# Albany Western Australia



## CeJay (Mar 18, 2009)

Hi
I am new to this site and am looking for any information/experience anyone may have on Albany, Western Australia.
We have just received 175 visas after a 14 month wait. Looking to move over, hopefully, towards the latter end of 2010.
Any information would be greatly appreciated.


----------



## Dolly (Feb 17, 2008)

Hi CeJay,

Congratulations on getting your visa!!!

I'm sorry I can't help on info on Albany as I live across the other side of the country. Hopefully, those members who live that way will be able to help.

You've probably already got these links but doing a quick Google, this is what I've turned up:

Home Page (I always find the local council website immensely helpful)

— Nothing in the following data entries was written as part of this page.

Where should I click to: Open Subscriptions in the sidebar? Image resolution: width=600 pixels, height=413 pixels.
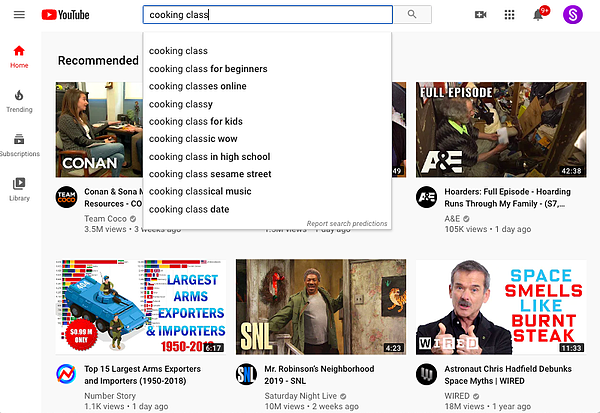click(19, 145)
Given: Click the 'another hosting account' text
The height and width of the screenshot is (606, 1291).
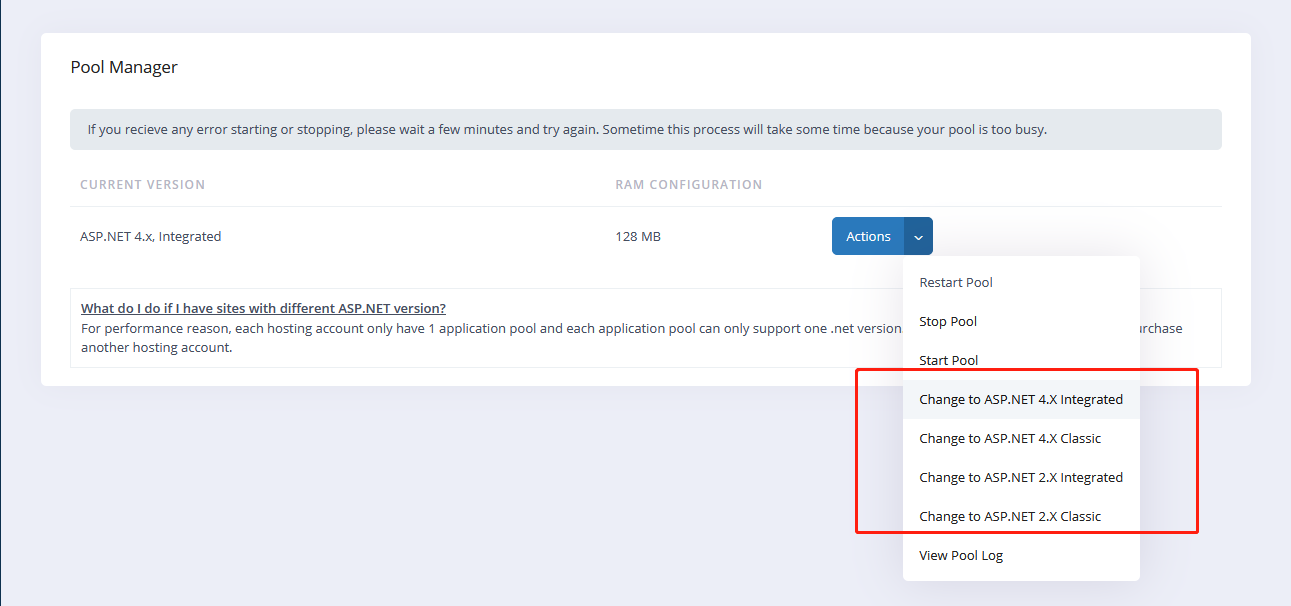Looking at the screenshot, I should tap(156, 348).
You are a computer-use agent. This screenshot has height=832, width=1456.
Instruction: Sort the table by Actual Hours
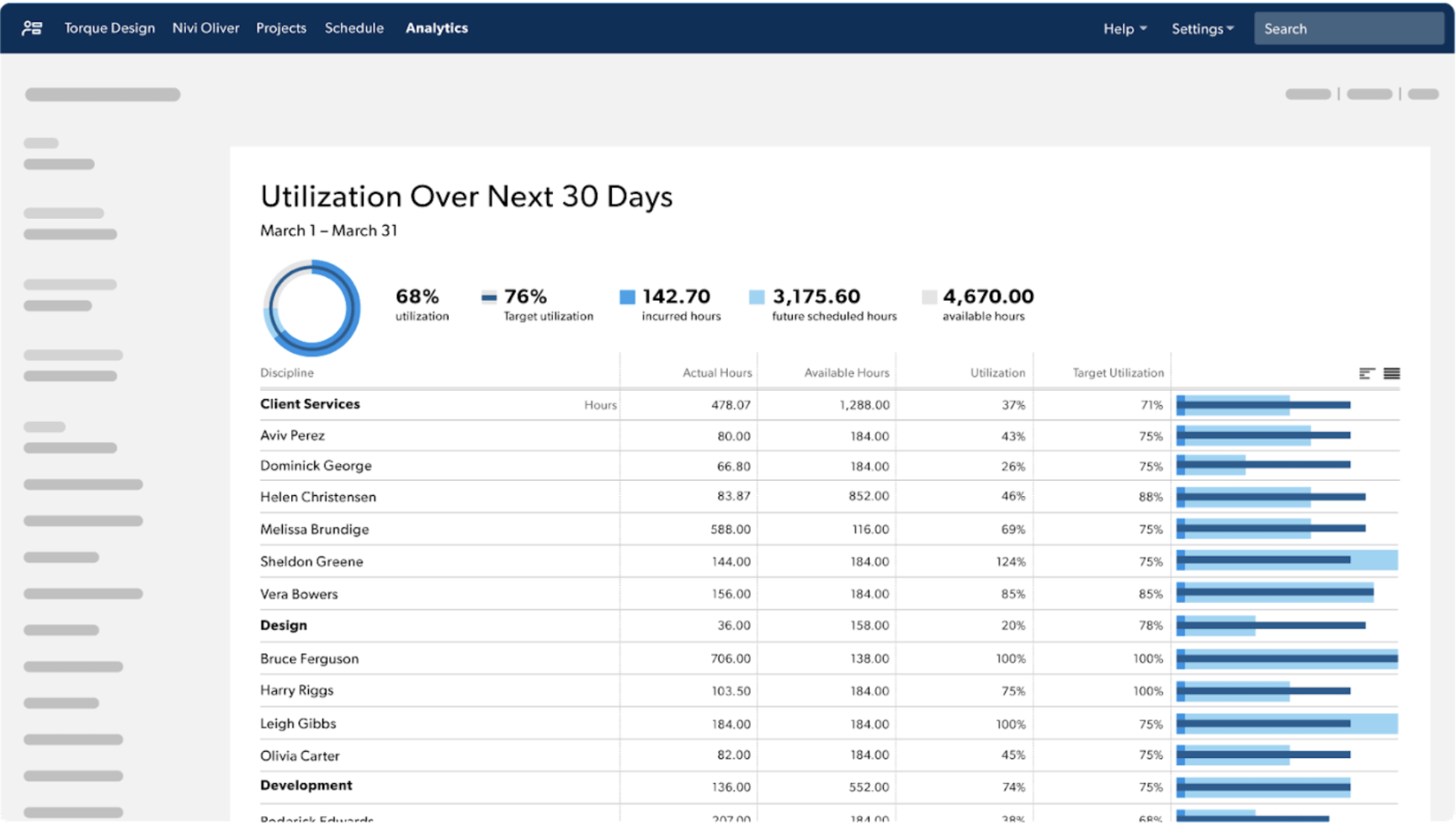tap(716, 372)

ALBANY, WESTERN AUSTRALIA, ALBANY BEACHES, HISTORIC BUILDINGS IN ALBANY, THINGS TO DO IN ALBANY, PLACES OF INTEREST IN ALBANY, TOURIST ATTRACTIONS IN ALBANY, ACCOMMODATION IN ALBANY, PLACES TO STAY IN ALBANY, WHALE WATCHING IN ALBANY, MUSEUMS IN ALBA

Albany - Tourism Western Australia

(it looks absolutely awesome!!!).

Albany GateWAy - Albany WA Western Australia GateWAy Home of the First and Best Community Business and Tourism Web Portal to Great Southern Albanywa

Online newspapers:
greatsouthern.thewest.com.au

Albany Weekender - Albany news, classifieds and community

Online radio stations (Perth): 
6PR - Homepage 

Mix 94.5 - I love my Mix

HTH
Dolly


----------



## harri (Apr 2, 2009)

CeJay said:


> Hi
> I am new to this site and am looking for any information/experience anyone may have on Albany, Western Australia.
> We have just received 175 visas after a 14 month wait. Looking to move over, hopefully, towards the latter end of 2010.
> Any information would be greatly appreciated.


Hi guys,
Just to say that i visited Albany in 01 when i took a trip down from Perth.
Nothing there, not a place you would go to live, if you go west to live stick to perth.


----------



## CeJay (Mar 18, 2009)

Thank you both for your replies. Dolly I will check out some of the links new to us.
Harri - do you mean by 'nothing there' there are no jobs, 'life', opportunities etc. I would be really interested to hear more of your views as you are the first person I have come across who has been there (is that good or bad - maybe its not worth it or maybe its a secret haven!?) Do you think it is more a place just to visit rather than settle. We are not city people, coming from a rural area in UK, city life (as in Perth, Sydney, Melbourne) would not be our thing i don't think.
Thanks again, any info would be really helpful.


----------



## harri (Apr 2, 2009)

CeJay said:


> Thank you both for your replies. Dolly I will check out some of the links new to us.
> Harri - do you mean by 'nothing there' there are no jobs, 'life', opportunities etc. I would be really interested to hear more of your views as you are the first person I have come across who has been there (is that good or bad - maybe its not worth it or maybe its a secret haven!?) Do you think it is more a place just to visit rather than settle. We are not city people, coming from a rural area in UK, city life (as in Perth, Sydney, Melbourne) would not be our thing i don't think.
> Thanks again, any info would be really helpful.


Hi again guys,
I realy cannot remember to much about the place.We came over to perth to do a reccie and decided to drive down the west coast and along the bottom a bit. We went via the Margret River area which was very nice, the thing is all these places look as if there reasonably big on a map untill you get there.
When we got back to perth i met a young lad who came from down there and he said only farmers go to Albany, and every one tries to move to Perth for work.
Believe me you do not want to be more than 1 hour away from a city centre. We moved to the Gold Coast in 03 , my advice is you need to first be near a city to stand a chance of getting any good jobs ect..There is quite a difference between rural here and in the uk.


----------



## kaz101 (Nov 29, 2007)

harri said:


> Believe me you do not want to be more than 1 hour away from a city centre. We moved to the Gold Coast in 03 , my advice is you need to first be near a city to stand a chance of getting any good jobs ect..There is quite a difference between rural here and in the uk.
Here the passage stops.